Other problems such as limited resources, insufficient equipment in primary care centres, paper medical records with low levels of computerisation, low salaries (made worse by the economic crisis), and recent military conflict, have resulted in a reduction in the number of GPs and in their status within the health system.
In 2017-2018, another wave of health care reorganisation was introduced, and aimed to give priority to the development of rural primary care. The two specific national laws were "State Financial Guarantees of Medical Care of the Population" and "Increasing the Availability and Quality of Rural Primary Care”. The new per capita funding mechanism for primary care is based on the principle that money follows the patient - resulting in decentralisation and greater local control over the health care.
The National Health Service of Ukraine (NHS) has been created, and the communal primary care centres began their reorganisation to be communal non-profit enterprises. Primary care doctors and patients started to sign their agreement for medical services. An e-Health system and electronic registry of patients were implemented. Training in ICPC-2 use for trainers and doctors was provided with support of WONCA International Classification Committee (WICC) and EURIPA (The European Rural and Isolated Practitioners Association).

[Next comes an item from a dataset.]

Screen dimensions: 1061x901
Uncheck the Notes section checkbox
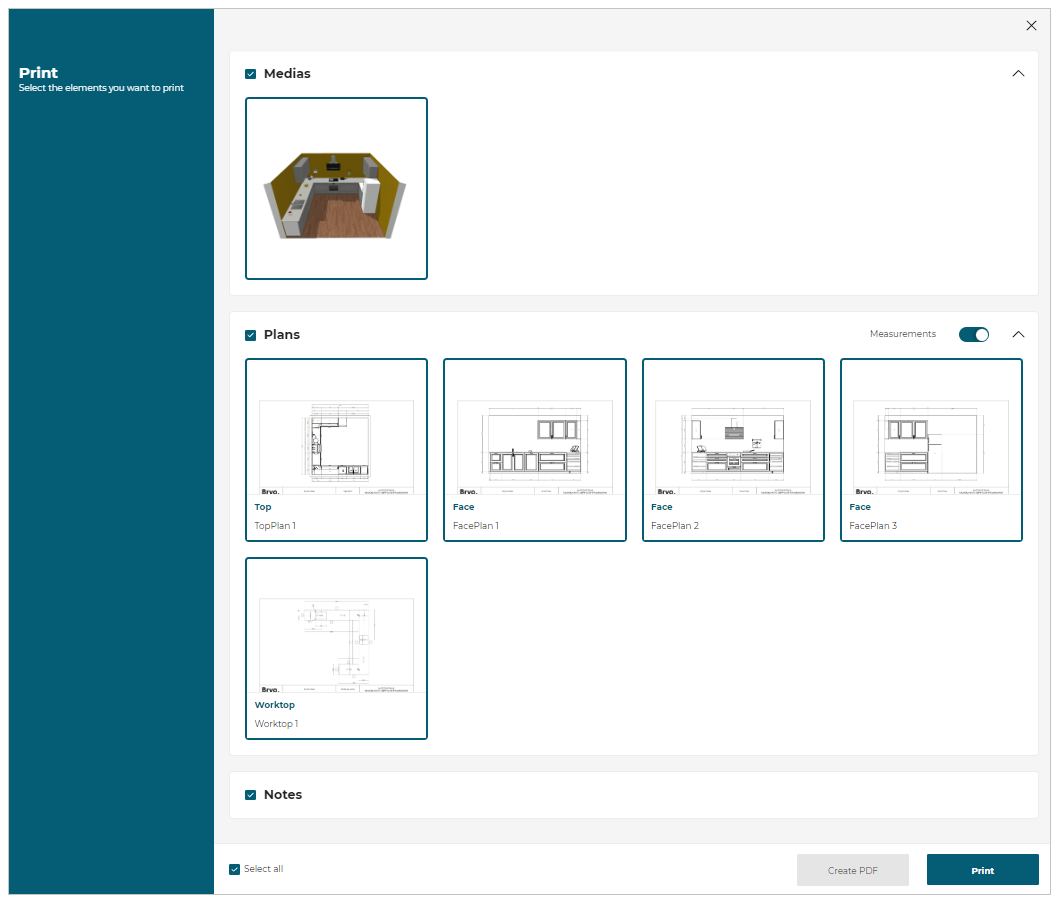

The Ministry of Health reports that about 50% of population have chosen their primary care doctor, and about 623 primary care establishments (including 85 private primary centres) have signed payment agreements with the NHS and received per capita funding, until the end of 2018. However, such changes have led to staff reductions in some places.
Further steps will be the computerisation of primary care (especially in rural areas), improvement in the availability of primary care equipment, implementation of electronical medical records with ICPC-2, e-receipt, internet, and telemedicine (consulting and GP support). Also planned are measures to improve rural recruitment and retention in the villages and rural territory such as better salary, different discounts, etc.
In collaboration with WICC the two ‘train the trainer’ sessions on the implementation and use of ICPC-2-E were conducted. The last two-day training for teachers in academic departments of family medicine was provided by Dr Jean K Soler (Malta) and Dr Nicola Buono (Italy) by distance learning, in December 2018. The educated trainers actively shared this knowledge with other primary care doctors in regions of Ukraine.
Conclusion: The first steps of the reformation of rural primary care in Ukraine have had positive and negative aspects. The reform will continue until the end of 2020, so that the impact on the quality of rural primary health care from each step can be analysed and evaluated.